As a kid, my parents would sometimes let me stay up late to watch The Tonight Show With Johnny Carson. I loved his bit as Carnac the Magnificent, who could predict unknown answers to unknown questions. Before the age of the internet, Carnac, with his feathered ruby red turban, was America’s first big data scientist.
The spirit of predicting and uncovering the unknown is alive and well. In this post, based on nearly a decade of IT monitoring experience as well as user and partner feedback, I thought I’d share tips on how to accurately predict what your Hadoop analytics engine is up to — before you experience an outage.
1. Automate Your Metric Collection and Discovery
There's a lot going on in a Hadoop cluster, and attempting to access each node/component individually and manually to gather data doesn't scale. In my previous Hadoop post, I listed examples of different technology ecosystem metrics that are important to Hadoop performance. One way to bring all those metrics into your monitoring platform is through auto-discovery. During each data collection cycle, you could open an HTTP connection to the nodes and resource/node managers to retrieve resource metrics — for example, for HDFS and YARN. You can set policies for how deep the collection goes or the interval, say every five minutes, in between auto-discovery. You can collect performance data, relationships (associations), and events for the cluster, name and data nodes, resource manager, and node manager.
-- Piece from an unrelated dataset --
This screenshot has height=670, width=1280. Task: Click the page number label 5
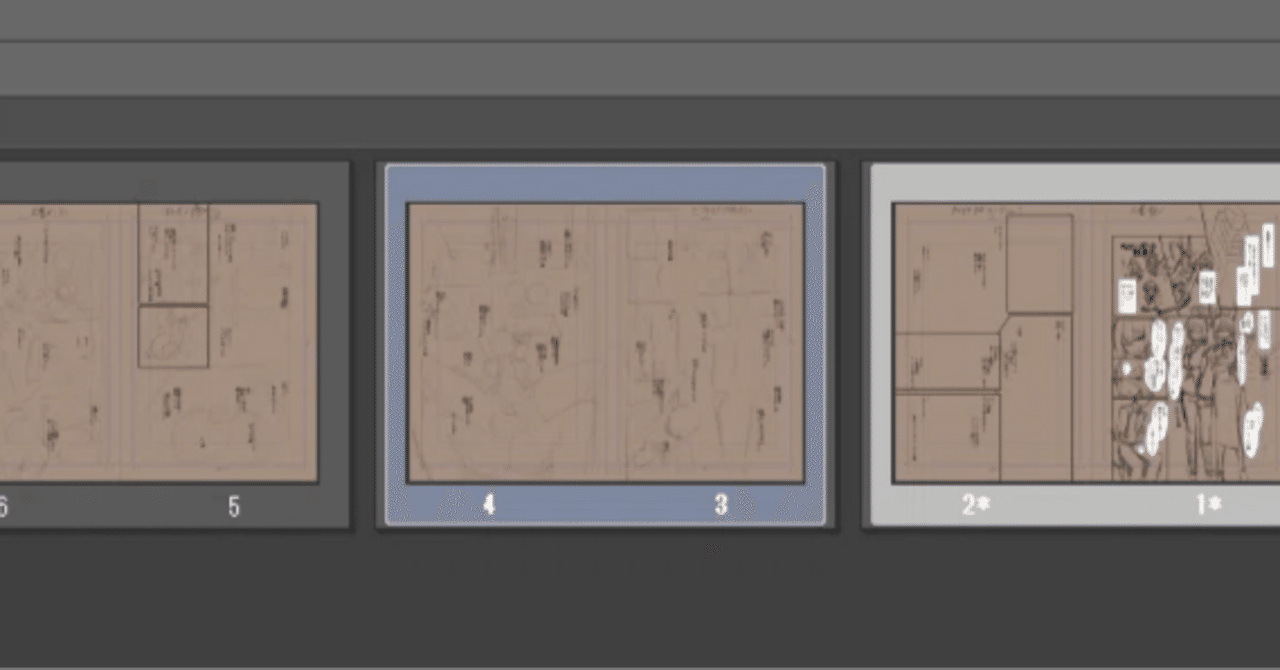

2. Centralize Monitoring With Dashboards for At-a-Glance Health Indicators
I’ve already covered why you should use a centralized monitoring platform. To recap: a comprehensive view of thousands of health, performance, and availability metrics for Hadoop clusters and nodes, as well as historical details for in-depth troubleshooting, helps you pinpoint and resolve issues faster. For the size and scale of the clusters, it still surprises me that teams don’t have enterprise-class monitoring for Hadoop. The monitoring dashboards truly bring your data layer into this decade.
3. Add Alerts on Critical Metrics and Recommendations to Ensure Compliance
Beyond insight into more metrics, dashboards, and reports, administrators should use intelligent alerts and recommendations. These, along with embedded expertise on how to resolve the issue, improve troubleshooting and optimize performance across the Hadoop environment. Detailed alerts and notifications enable administrators to pinpoint the source of problems before they cause a major impact to your analytics applications.
4. Share Reports Among Teams and Senior Management
It’s important to avoid blind spots. Reports for Hadoop performance should cover capacity, utilization, health, availability, and OS and Java configuration. If your monitoring platform can export and distribute reports out-of-the-box to key stakeholders like DevOps, DBAs, IT admins, and executives, even better!
5. Monitor Your Cloud and Virtualized Infrastructure
Often, an underlying problem in the virtual or cloud layer can become a bigger issue, causing performance bottlenecks — or worse, downtime. Make sure your Hadoop monitoring platform also collects data on your infrastructure and relates it to the relevant Hadoop components.
For any organization, Hadoop offers a scalable, flexible Big Data ecosystem. While the infrastructure offers appeal for data management, it can be challenging to monitor — making it difficult to see how your Hadoop clusters are performing across the ecosystem and, in turn, ensuring data integrity. Luckily, you don’t have to be Carnac to have visibility into key metrics and health monitoring for the likes of HDFS and YARN. Just make sure inside the envelope is the license key to a centralized monitoring platform.